The fear that it might all lead to reprisals by the natives against the Italians came again and he was determined not to permit atrocities in his area in retaliation. They would all now reap what had been sown by Graziani in Ethiopia. Following an attempt on his life, all the male members of the leading families had been shot or deported and now, according to the reports that reached Bidiyu, the Italians were beginning to fear Abyssinian vengeance. He had no wish for such a state to exist in his own area but he had a feeling it had already started because Di Peri’s second-incommand, convinced that the pe
ople of Eil Dif had been involved, had managed to find six of them, including the chief, with British-made Martinis and had shot the lot.
‘Abduruman?’ Harkaway said. ‘They shot him?’
‘Together,’ Yussuf replied, his voice harsh, ‘with five of our finest young men.’
‘Not your finest,’ Harkaway corrected brusquely. ‘They’re in the hills with us.’
‘Boys then,’ Yussuf conceded. ‘But fine boys. On the threshold of manhood. Boys who would become shield carriers within months.’
‘What are you trying to tell me,’ Harkaway asked. ‘That you want your young men back?

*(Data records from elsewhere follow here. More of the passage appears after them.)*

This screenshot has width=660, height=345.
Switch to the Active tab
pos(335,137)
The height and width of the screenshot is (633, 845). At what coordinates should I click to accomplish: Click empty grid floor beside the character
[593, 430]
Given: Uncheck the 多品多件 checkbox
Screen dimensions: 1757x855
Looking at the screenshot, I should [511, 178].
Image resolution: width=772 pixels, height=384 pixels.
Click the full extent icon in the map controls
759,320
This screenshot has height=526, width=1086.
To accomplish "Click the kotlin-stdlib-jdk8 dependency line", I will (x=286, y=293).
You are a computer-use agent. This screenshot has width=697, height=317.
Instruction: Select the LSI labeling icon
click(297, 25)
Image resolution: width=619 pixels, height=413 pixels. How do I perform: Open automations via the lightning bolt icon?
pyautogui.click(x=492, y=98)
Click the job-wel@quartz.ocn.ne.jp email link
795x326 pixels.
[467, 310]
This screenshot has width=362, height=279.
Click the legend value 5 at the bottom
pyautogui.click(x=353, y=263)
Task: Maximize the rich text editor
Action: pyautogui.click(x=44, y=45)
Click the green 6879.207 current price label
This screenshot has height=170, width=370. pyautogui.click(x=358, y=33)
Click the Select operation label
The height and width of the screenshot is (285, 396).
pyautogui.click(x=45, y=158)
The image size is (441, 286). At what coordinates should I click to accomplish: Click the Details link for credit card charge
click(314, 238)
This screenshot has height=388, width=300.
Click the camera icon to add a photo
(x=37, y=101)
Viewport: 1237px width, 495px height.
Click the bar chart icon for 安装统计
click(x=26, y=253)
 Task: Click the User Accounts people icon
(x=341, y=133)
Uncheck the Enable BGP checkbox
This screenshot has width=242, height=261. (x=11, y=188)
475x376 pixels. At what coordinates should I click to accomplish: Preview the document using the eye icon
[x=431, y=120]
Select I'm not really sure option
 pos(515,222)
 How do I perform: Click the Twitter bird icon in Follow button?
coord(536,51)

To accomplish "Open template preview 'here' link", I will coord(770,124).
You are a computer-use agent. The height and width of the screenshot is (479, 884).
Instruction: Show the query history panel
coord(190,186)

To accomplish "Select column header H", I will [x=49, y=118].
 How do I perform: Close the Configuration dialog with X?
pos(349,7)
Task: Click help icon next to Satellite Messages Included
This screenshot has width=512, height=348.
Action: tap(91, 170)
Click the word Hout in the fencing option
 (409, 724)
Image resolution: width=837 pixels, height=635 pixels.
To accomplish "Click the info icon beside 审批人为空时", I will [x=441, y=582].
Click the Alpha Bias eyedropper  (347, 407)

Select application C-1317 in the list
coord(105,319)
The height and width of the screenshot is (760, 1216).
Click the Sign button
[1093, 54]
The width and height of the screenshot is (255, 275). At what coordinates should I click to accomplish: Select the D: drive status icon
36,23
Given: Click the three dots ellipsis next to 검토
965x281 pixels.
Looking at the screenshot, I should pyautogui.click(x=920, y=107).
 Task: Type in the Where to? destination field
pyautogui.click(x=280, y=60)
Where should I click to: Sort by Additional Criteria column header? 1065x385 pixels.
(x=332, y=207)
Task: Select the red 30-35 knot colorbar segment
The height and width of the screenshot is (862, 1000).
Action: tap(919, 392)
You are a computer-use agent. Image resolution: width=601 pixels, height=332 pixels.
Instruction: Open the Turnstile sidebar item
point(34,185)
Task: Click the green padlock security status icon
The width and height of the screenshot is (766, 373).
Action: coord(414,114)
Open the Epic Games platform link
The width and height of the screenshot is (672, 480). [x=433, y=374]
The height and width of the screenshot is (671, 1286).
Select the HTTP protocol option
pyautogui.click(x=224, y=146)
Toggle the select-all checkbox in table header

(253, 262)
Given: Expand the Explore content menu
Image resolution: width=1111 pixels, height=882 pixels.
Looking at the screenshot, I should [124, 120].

That you’re throwing your hand in?’
Yussuf’s old eyes stared milkily at him. ‘We are Habr Odessi,’ he said. ‘We don’t retreat from our enemies at the first setback. When Mohammed bin Abdullah Hassan, whom your soldiers called the Mad Mullah, defied your armies in 1915, the Habr Odessi were among his supporters. But we now have no chief. Abduruman was a good man, but he was old and only carried a rifle because he was a chief. He couldn’t fight. He could barely walk. But we need leadership.’
‘Well, elect yourself a new chief.’
‘We have elected one.’
‘You?’
‘No, effendi. You!’
Harkaway stared at Yussuf for a moment, then he gave his cold smile. ‘Chiefs have to have a herd of goats and sheep,’ he said. ‘They have to live here and have wives and children.’
‘You have lived here, effendi,’ Yussuf pointed out. ‘For many moons now. And you are a strong young man. A herd could be bought with the money you have taken from the Italians, and there is one who would be your wife. I know this, and Allah would grant you sons.’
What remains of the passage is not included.